Data section below:

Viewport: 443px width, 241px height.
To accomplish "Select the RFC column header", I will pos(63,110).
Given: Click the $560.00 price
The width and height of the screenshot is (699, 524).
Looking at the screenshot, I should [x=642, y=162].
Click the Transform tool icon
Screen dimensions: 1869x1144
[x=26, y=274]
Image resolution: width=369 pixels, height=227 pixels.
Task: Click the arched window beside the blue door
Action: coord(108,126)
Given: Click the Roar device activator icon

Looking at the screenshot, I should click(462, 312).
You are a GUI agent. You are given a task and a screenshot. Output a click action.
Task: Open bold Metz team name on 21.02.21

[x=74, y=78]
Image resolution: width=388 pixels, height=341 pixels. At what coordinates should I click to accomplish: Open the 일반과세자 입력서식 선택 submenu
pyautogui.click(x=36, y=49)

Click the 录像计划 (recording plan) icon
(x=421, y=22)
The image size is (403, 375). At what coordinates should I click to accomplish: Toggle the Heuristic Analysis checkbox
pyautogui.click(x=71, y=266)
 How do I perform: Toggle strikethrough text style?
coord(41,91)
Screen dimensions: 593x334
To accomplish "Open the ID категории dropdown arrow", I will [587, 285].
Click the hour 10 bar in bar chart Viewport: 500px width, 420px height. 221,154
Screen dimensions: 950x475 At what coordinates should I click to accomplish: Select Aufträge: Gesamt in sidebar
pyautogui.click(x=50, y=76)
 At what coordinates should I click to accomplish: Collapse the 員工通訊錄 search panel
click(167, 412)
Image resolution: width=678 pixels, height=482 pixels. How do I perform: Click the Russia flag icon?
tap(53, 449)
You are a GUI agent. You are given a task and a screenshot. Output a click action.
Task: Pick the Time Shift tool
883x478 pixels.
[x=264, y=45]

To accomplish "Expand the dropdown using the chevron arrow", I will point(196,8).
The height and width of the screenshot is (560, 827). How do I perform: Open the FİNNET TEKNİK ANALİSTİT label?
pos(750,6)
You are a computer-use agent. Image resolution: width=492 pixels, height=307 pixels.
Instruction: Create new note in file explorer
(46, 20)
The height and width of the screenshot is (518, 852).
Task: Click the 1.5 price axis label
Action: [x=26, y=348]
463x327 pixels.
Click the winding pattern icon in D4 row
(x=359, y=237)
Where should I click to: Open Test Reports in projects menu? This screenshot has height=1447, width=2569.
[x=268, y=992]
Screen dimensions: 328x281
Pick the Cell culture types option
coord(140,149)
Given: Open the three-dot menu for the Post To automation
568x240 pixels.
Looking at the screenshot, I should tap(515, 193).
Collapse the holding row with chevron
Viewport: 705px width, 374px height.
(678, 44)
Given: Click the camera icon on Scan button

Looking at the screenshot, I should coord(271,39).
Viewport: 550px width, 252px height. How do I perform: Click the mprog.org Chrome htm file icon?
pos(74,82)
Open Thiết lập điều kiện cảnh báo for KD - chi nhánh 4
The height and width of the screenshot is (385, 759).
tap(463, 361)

End of Data section.

Task goal => Work through the records line by line and tally those that include the word "dropdown". Give the number alone.

Output below => 2